Sulyok a signé samedi le 17e amendement constitutionnel, juste avant l’expiration du délai de cinq jours qui lui avait été accordé après l’adoption du texte par le Parlement. Son mandat prendra officiellement fin peu après minuit, après quoi la présidente du Parlement, Ágnes Forsthoffer , assumera temporairement les fonctions présidentielles jusqu’à ce que le Parlement élise un successeur. Ce nouveau président devra être désigné dans un délai de trente jours.

L'amendement avait déjà été adopté en début de semaine à une large majorité par le Parlement, sous l'impulsion de Tisza, le parti de Magyar, qui a remporté les élections en avril, mettant ainsi fin, après seize ans, au pouvoir de Viktor Orbán et de son parti, le Fidesz. Selon Magyar, Sulyok était un allié fidèle d’Orbán et devait être écarté dans le cadre d’une rupture plus large avec l’ancien régime.

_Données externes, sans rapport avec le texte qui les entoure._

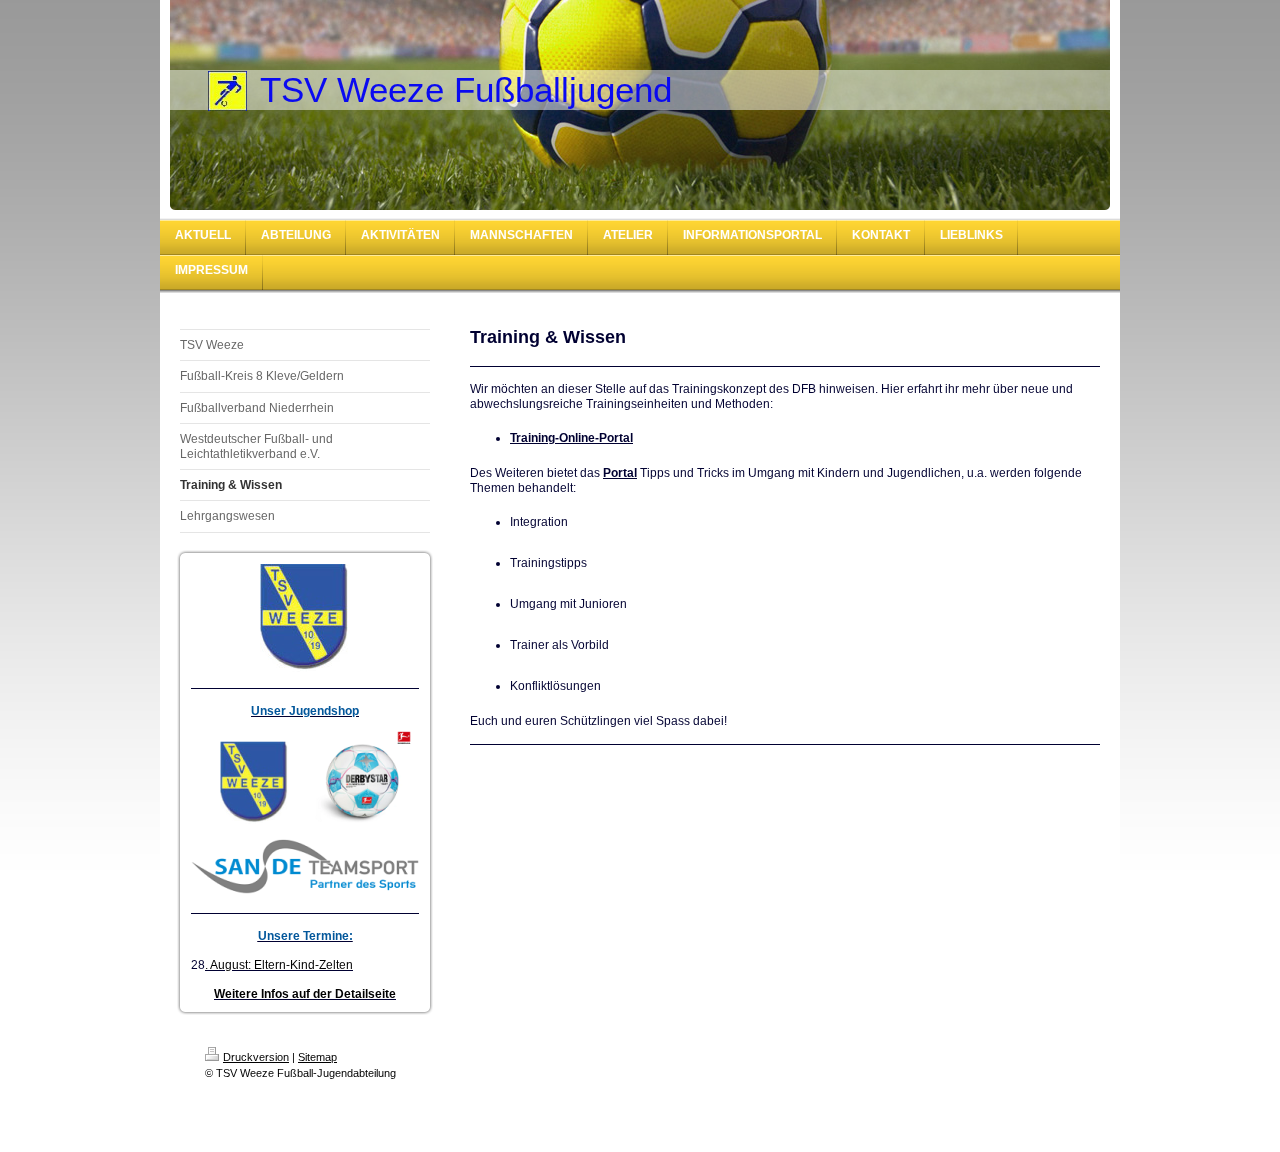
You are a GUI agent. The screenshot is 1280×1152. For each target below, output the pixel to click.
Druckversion (256, 1057)
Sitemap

Assainissement et réformes en Hongrie

Outre le départ de Sulyok, l’amendement prévoit d’autres réformes de grande envergure. Ainsi, le président de la Cour constitutionnelle doit également démissionner, les juges âgés de plus de 70 ans sont écartés de la Cour suprême et les députés ayant exercé trois mandats ne peuvent plus se représenter. Cette dernière règle, en particulier, touche durement le Fidesz , car elle empêche plus de la moitié de son groupe parlementaire actuel de revenir au Parlement. 

Dans une déclaration, Sulyok a lui-même qualifié cet amendement de "point de rupture dans la démocratie constitutionnelle hongroise" et a déclaré que les valeurs fondamentales d’une société libre avaient été bafouées au nom du pouvoir politique. Orbán a lui aussi réagi vivement, parlant de tyrannie. Son parti qualifie ce vote d’attaque contre l’État de droit. Magyar présente quant à lui cette intervention comme une correction nécessaire après des années de règne d’Orbán. Il souhaite poursuivre à l’automne les travaux en vue d’une révision constitutionnelle plus large, pouvant aboutir à terme à un référendum. Selon lui, la Hongrie récupérera ainsi "ce que le régime d’Orbán lui a retiré pendant des années".